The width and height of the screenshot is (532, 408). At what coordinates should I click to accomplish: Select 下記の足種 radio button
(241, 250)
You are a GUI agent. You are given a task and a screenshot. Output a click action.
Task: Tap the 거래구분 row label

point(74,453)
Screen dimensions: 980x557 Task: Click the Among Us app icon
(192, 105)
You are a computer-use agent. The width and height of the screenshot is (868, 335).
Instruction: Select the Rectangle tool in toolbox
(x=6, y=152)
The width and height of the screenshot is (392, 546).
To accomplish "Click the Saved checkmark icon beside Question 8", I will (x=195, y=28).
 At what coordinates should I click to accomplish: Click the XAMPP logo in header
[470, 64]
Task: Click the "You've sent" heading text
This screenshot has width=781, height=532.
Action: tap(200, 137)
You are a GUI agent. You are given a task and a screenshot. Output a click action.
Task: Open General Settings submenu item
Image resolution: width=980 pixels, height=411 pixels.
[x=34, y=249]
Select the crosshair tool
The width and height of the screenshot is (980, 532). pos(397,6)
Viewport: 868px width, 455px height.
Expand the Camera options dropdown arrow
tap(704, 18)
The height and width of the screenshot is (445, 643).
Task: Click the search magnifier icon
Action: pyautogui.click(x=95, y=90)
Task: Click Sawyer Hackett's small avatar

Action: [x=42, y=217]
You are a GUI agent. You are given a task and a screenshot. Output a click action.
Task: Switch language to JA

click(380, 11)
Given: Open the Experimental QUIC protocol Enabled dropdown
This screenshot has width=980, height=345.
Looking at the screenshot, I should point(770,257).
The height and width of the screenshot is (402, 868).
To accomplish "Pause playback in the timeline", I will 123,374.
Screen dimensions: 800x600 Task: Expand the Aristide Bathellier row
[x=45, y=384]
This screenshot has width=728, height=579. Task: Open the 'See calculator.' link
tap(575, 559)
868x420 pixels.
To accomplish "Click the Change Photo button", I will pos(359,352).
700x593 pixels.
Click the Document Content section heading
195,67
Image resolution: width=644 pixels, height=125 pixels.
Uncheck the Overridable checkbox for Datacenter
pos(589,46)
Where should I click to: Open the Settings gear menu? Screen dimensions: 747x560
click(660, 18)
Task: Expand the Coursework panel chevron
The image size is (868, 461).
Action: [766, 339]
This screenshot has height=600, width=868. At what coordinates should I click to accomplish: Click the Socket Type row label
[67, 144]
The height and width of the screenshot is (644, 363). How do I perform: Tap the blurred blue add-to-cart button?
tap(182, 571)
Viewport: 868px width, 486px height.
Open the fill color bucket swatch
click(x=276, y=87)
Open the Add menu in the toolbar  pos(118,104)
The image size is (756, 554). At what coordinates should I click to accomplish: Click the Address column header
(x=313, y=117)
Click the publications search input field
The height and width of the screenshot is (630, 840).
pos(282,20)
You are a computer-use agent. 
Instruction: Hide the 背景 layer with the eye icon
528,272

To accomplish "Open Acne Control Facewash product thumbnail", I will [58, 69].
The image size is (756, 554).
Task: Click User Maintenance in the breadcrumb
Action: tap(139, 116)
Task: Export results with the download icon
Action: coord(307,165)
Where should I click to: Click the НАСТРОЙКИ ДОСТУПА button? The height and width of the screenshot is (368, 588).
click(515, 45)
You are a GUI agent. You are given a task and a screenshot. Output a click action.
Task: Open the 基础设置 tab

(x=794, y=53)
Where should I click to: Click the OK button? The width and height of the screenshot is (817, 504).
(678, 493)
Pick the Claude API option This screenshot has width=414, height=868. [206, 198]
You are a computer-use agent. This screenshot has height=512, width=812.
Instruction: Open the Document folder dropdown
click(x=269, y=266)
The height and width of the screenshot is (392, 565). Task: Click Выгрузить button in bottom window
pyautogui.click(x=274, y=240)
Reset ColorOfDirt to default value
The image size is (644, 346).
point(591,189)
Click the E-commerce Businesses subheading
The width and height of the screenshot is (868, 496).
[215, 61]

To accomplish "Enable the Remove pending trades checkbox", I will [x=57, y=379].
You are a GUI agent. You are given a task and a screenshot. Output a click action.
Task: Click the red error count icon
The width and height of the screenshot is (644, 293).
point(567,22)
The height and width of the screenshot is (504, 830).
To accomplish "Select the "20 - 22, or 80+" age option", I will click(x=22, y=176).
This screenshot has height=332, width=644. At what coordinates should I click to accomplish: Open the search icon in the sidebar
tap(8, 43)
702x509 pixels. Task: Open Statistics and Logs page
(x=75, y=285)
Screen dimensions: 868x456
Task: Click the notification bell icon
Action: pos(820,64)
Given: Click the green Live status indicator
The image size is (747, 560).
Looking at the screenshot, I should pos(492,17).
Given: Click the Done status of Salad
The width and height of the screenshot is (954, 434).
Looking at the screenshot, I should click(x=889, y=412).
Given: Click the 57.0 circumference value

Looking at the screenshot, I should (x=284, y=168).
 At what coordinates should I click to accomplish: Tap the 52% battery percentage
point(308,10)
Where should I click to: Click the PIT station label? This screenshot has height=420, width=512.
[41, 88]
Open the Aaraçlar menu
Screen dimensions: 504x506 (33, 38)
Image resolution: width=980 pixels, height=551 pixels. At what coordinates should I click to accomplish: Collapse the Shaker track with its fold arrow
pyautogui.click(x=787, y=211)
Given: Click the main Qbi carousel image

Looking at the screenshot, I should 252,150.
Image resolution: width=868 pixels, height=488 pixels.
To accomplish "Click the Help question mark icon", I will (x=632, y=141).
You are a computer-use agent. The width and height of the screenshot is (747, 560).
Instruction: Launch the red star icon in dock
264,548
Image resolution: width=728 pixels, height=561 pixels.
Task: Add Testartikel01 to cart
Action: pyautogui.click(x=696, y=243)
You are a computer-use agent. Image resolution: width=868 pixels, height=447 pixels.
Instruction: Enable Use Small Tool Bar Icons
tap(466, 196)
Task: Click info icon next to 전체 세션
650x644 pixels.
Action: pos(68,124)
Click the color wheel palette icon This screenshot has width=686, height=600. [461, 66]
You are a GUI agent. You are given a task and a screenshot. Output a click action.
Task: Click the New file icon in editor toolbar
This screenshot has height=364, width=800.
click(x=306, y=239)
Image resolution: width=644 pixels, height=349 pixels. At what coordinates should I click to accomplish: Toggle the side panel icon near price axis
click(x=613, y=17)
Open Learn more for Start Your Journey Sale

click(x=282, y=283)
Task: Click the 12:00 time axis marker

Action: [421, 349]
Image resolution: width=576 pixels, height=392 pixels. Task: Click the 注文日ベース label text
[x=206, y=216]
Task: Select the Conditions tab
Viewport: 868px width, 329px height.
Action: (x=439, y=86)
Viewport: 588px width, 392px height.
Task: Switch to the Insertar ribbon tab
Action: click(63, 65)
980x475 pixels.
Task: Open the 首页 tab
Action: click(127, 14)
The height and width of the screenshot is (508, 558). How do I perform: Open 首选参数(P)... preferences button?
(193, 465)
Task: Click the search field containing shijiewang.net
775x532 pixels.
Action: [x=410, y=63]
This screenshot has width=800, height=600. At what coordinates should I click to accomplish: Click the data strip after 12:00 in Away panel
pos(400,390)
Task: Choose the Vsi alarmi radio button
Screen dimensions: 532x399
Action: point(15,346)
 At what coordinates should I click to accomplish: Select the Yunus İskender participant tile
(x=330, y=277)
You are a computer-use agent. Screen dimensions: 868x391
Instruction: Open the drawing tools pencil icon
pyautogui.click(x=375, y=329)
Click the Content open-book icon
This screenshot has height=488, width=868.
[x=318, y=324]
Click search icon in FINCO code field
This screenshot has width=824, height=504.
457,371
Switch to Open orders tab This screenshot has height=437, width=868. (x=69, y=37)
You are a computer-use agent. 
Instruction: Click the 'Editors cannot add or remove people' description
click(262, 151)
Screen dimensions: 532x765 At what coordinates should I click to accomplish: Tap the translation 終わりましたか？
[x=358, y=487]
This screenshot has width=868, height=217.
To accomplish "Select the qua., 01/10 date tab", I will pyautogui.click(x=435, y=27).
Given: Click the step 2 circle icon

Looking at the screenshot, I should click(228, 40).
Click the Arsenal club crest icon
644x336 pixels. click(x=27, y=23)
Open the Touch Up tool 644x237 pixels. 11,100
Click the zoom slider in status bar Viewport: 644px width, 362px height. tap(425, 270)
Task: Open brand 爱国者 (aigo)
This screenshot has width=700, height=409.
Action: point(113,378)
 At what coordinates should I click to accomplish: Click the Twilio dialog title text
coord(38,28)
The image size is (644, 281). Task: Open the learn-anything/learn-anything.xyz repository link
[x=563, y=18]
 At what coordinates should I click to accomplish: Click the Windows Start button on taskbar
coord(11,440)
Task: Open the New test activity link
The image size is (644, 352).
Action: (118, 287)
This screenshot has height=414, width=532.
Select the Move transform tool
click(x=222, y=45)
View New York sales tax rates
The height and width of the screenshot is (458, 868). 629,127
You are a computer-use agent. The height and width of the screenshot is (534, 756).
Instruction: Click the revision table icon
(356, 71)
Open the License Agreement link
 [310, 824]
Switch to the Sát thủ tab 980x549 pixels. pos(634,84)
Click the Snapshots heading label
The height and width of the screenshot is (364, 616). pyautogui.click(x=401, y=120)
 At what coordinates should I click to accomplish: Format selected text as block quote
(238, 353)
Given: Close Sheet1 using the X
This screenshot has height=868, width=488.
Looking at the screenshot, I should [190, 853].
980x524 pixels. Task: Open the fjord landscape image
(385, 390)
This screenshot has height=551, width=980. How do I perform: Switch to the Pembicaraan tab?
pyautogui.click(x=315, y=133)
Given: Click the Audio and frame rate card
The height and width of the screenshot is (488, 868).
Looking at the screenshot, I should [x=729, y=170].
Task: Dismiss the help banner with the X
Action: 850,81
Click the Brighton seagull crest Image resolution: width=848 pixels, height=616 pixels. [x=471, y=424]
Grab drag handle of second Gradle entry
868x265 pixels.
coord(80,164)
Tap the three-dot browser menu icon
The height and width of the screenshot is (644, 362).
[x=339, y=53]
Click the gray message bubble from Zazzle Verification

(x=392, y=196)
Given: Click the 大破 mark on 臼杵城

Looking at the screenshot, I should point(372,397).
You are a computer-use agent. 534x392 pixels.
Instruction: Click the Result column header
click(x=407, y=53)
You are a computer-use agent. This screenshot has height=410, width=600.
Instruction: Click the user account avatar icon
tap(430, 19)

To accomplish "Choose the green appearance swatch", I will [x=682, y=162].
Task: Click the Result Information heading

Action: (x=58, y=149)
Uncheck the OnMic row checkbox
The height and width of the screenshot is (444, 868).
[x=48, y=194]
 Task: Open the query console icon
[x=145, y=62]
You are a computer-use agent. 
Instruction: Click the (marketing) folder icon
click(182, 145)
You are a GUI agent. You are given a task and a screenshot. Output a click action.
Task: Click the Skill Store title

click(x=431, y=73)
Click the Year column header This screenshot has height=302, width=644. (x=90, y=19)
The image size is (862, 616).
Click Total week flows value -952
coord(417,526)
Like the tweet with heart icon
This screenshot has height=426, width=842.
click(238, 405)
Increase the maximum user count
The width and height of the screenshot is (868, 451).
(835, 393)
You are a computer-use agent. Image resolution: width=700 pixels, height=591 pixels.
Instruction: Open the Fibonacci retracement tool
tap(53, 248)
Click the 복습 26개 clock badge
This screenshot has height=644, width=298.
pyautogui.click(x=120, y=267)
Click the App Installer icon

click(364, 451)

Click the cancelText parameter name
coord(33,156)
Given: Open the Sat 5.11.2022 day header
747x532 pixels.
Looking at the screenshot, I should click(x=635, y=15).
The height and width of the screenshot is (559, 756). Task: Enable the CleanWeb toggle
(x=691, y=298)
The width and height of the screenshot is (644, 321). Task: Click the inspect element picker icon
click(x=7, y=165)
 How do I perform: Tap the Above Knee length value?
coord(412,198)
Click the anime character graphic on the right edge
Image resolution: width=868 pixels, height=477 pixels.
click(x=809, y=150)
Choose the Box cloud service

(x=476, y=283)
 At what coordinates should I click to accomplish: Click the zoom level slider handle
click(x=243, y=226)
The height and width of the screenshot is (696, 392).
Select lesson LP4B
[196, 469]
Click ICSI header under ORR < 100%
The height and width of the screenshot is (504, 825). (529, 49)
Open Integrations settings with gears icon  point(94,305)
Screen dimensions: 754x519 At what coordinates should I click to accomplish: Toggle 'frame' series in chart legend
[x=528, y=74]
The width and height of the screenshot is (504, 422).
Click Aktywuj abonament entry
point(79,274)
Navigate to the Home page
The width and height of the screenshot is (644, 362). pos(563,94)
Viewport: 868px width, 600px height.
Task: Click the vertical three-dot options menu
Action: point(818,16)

[WHAT YOU SHOULD DO] Filter the listing above down to the lines that contain the word "toolbar".

[ANSWER TO THIS TASK]
Open the Add menu in the toolbar  pos(118,104)
Task: Click the New file icon in editor toolbar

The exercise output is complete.